╭─ TEXTO FORNECIDO

A luta pela emancipação da mulher na sociedade capitalista tem muitas dimensões. É a luta pelo fim da discriminação no mercado de trabalho, na política, e nas relações sociais de toda ordem. A jornada das mulheres para terem reconhecidos seus direitos se confunde com a jornada da própria sociedade pelo aprofundamento da democracia e da justiça.

 

No Brasil, algumas conquistas importantes merecem ser destacadas e, não é à toa, só foi possível em função do novo ciclo político e econômico iniciado no país pelo governo Lula. A criação da Secretaria de Políticas para as Mulheres como espaço ministerial de articulação das políticas públicas com recorte de gênero tem sido um instrumento poderoso de combate à discriminação. A partir dela, a criação de vários programas como o Pacto Nacional pelo Enfrentamento à Violência contra a Mulher, o Plano Nacional de Políticas para as Mulheres, o Mais Mulheres no Poder.

╰─
╭─ DADOS BRUTOS

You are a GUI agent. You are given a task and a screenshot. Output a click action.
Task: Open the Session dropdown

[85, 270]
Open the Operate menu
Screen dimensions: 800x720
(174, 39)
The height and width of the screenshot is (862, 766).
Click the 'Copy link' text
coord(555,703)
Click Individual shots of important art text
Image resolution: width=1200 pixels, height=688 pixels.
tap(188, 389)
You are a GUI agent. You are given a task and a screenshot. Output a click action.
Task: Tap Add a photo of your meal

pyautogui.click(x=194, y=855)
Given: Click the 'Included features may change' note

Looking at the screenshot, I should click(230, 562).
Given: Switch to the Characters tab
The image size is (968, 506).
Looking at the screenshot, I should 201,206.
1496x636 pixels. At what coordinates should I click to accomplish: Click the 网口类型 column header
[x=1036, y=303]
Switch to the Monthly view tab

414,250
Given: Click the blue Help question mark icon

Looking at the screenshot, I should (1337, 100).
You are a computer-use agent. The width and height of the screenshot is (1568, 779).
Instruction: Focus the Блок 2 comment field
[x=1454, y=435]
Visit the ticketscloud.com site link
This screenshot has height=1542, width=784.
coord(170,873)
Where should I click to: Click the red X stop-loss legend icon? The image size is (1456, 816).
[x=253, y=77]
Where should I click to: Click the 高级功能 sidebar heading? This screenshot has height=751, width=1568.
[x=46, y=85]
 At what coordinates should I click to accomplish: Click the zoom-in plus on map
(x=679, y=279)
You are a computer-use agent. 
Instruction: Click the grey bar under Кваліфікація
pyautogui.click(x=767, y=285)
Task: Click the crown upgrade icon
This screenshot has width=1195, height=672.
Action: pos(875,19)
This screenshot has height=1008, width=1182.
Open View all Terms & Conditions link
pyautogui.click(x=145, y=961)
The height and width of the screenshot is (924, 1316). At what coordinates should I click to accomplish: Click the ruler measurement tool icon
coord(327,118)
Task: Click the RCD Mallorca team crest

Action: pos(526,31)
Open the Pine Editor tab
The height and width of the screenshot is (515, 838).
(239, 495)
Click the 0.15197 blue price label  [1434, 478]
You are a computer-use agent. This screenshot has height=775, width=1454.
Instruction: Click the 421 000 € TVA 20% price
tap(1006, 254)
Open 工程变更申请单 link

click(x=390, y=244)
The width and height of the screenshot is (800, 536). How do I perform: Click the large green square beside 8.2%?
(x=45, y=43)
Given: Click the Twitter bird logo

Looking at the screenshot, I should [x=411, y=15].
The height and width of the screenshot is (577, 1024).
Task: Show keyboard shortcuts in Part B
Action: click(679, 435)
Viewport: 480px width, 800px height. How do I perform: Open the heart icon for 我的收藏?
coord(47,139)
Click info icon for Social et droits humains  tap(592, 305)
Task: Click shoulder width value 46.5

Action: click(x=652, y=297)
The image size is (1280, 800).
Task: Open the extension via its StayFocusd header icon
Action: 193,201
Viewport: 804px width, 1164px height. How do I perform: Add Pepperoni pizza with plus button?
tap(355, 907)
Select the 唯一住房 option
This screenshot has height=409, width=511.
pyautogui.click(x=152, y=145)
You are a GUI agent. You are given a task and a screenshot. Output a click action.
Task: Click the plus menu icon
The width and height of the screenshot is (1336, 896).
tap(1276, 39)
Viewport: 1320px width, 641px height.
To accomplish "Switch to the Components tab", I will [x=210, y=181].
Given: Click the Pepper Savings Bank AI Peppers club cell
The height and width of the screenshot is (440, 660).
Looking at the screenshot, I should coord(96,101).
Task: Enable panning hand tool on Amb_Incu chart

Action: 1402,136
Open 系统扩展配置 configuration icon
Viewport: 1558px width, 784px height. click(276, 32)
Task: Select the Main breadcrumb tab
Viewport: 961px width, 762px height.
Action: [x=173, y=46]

╰─

** EXERCÍCIO PROPOSTO A **
Liste os âmbitos nos quais, segundo o texto sobre a emancipação da mulher, a luta busca o fim da discriminação.
** EXERCÍCIO PROPOSTO B **
Escreva a continuação do texto sobre a emancipação da mulher no Brasil a partir da última frase apresentada.

** RESPOSTA DO EXERCÍCIO A **
- Mercado de trabalho
- Política
- Relações sociais de toda ordem

** RESPOSTA DO EXERCÍCIO B **
O programa Bolsa-Família, por exemplo, não tem especificamente um recorte de gênero, mas seu impacto na melhora da vida das mulheres é significativo. De acordo com pesquisa desenvolvida pela Universidade de Brasília (UNB) das 13, 8 milhões de famílias que recebem o Bolsa-Família, 92,37% dos titulares são as mulheres. O estudo aponta três impactos na condição social das mulheres titulares do benefício: aumento do poder de compra, com estímulo à economia local, já que o dinheiro utilizado circula no município; afirmação da autoridade e de mais autonomia feminina no espaço doméstico, uma vez que ela deixa de depender exclusivamente do marido-companheiro; e a percepção da própria mulher de ser uma cidadã brasileira (1).

 

Trabalhadora e sindicalista

 

No mercado de trabalho, temos ampliado e qualificado nossa participação, apesar das desigualdades que ainda marcam a situação das mulheres perante homens que desempenham a mesma função. Os dados sócio-demográficos mostram que para superar as diferenças – ou pelo menos reduzi-las, as mulheres ficam mais anos nos bancos escolares do que os homens trabalham jornadas mais extensas – mesmo precisando estudar e acumular as tarefas domésticas. Ou seja, para ocuparmos nossos espaços no mercado de trabalho temos que suar muito mais a camisa.

 

Essa maior presença da mulher no mundo do trabalho e os desafios enfrentados pelas trabalhadoras ainda precisam ser mais bem discutidos e apropriados pelo movimento sindical. Algumas categorias conseguem incluir nas negociações coletivas, por exemplo, cláusulas para impedir qualquer tipo de descriminação salarial, inclusive de gênero. Mas, outros temas como o da saúde da mulher, os direitos relativos à maternidade – e que vão muito além da licença-maternidade, do direito à amamentação e do auxílio-creche – ainda são um tabu em muitas categorias profissionais.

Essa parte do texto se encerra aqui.